[DESCRIPTION OF THE TASK]: The listing below contains a span that opens with the line containing "The image size is (912, 648)." and closes with the line containing "Open the 概览 overview bar chart icon". Return that span exactly.

[PROVIDED ENTRIES]:
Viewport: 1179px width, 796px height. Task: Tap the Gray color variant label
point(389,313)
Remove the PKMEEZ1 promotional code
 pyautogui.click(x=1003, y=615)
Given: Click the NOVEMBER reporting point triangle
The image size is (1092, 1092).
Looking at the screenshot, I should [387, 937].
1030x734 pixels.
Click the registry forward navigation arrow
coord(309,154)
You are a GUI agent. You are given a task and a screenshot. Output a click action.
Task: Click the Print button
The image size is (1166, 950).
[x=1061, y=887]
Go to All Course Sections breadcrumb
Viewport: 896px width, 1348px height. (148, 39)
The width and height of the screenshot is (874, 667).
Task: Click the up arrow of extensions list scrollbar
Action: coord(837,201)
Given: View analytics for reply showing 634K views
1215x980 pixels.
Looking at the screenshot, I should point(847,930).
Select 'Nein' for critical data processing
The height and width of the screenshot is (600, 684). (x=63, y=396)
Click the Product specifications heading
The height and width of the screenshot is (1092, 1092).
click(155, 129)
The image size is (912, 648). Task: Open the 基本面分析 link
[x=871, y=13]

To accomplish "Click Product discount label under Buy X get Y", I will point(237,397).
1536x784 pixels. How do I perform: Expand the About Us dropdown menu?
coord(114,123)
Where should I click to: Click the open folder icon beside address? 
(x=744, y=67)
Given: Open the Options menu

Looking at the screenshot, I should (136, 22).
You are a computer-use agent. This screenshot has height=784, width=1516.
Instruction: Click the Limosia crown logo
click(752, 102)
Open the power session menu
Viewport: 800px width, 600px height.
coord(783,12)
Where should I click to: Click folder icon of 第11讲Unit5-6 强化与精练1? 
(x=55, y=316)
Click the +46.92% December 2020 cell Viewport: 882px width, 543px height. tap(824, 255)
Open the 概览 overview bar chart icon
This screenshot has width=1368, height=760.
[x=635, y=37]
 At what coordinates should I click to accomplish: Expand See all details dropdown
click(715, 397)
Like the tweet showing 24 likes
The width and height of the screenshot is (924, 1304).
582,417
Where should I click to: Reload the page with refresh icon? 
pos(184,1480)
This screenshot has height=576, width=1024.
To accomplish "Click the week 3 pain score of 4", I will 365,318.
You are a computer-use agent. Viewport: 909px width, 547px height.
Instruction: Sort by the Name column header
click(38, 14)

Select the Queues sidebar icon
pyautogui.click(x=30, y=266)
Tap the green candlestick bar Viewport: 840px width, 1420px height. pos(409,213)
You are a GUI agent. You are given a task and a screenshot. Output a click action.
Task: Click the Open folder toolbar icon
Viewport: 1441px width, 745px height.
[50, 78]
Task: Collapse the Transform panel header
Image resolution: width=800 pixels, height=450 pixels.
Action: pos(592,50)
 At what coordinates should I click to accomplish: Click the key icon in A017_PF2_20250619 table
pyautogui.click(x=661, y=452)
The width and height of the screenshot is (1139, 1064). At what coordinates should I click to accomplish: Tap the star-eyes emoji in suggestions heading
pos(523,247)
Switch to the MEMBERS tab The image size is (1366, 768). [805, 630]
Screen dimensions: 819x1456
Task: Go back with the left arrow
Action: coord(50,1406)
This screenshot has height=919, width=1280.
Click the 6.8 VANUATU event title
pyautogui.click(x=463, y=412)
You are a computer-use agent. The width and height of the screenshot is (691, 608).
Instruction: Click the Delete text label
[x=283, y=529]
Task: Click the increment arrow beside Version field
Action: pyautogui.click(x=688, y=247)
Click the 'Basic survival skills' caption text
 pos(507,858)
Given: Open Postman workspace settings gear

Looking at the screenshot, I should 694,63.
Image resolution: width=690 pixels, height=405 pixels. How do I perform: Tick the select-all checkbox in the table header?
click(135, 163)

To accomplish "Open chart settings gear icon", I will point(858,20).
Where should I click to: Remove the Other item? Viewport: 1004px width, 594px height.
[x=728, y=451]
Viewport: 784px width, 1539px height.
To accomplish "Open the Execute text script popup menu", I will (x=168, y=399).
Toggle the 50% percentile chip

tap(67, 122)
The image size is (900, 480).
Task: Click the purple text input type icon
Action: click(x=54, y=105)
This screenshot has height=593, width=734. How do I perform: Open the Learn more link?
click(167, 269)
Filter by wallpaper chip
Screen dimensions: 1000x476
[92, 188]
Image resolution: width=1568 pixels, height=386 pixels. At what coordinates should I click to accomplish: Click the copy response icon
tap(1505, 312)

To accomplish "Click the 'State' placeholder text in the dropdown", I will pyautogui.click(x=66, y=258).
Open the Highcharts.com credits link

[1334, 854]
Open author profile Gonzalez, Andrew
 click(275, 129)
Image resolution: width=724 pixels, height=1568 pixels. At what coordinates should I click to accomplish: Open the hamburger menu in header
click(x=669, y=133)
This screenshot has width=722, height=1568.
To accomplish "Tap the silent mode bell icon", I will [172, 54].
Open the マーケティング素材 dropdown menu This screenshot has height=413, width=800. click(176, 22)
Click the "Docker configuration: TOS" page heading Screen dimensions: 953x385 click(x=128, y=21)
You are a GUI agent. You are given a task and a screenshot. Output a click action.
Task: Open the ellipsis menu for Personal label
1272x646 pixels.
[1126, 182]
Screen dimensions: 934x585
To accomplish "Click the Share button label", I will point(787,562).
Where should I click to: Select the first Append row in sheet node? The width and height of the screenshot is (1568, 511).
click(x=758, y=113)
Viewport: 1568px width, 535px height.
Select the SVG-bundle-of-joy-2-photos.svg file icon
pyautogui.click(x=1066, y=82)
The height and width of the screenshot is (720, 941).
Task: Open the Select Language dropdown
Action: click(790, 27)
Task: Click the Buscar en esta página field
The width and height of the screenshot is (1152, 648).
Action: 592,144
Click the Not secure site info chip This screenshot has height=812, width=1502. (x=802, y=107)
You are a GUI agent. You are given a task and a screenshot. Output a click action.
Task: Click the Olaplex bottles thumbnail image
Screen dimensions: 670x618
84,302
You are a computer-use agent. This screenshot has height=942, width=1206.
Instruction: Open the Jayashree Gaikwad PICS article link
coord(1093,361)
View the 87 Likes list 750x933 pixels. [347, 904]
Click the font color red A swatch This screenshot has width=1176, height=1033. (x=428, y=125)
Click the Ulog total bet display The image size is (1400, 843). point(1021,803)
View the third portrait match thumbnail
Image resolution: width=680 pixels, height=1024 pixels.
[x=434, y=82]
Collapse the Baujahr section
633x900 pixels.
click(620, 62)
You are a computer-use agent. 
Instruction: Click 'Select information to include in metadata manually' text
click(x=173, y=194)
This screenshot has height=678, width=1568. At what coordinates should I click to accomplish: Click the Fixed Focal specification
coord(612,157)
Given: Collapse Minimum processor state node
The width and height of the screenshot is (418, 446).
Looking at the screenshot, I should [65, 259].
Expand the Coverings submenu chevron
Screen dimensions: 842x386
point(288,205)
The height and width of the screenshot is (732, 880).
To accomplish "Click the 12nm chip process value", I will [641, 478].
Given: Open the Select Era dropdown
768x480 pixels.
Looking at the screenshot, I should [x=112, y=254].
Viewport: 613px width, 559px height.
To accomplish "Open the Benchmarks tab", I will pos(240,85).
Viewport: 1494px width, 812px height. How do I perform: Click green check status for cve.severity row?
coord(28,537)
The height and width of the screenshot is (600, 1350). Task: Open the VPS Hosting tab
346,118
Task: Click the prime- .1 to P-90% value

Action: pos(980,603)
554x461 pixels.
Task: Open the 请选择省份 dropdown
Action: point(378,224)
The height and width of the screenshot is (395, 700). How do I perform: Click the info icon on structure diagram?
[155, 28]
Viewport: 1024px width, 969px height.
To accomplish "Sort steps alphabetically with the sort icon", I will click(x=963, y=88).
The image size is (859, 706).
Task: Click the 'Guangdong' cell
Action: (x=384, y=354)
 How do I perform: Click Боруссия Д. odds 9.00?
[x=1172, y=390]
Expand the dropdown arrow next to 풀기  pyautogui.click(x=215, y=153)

[ANSWER]:
The image size is (912, 648). Task: Open the 基本面分析 link
[x=871, y=13]

To accomplish "Click Product discount label under Buy X get Y", I will point(237,397).
1536x784 pixels. How do I perform: Expand the About Us dropdown menu?
coord(114,123)
Where should I click to: Click the open folder icon beside address? 
(x=744, y=67)
Given: Open the Options menu

Looking at the screenshot, I should (136, 22).
You are a computer-use agent. This screenshot has height=784, width=1516.
Instruction: Click the Limosia crown logo
click(752, 102)
Open the power session menu
Viewport: 800px width, 600px height.
coord(783,12)
Where should I click to: Click folder icon of 第11讲Unit5-6 强化与精练1? 
(x=55, y=316)
Click the +46.92% December 2020 cell Viewport: 882px width, 543px height. tap(824, 255)
Open the 概览 overview bar chart icon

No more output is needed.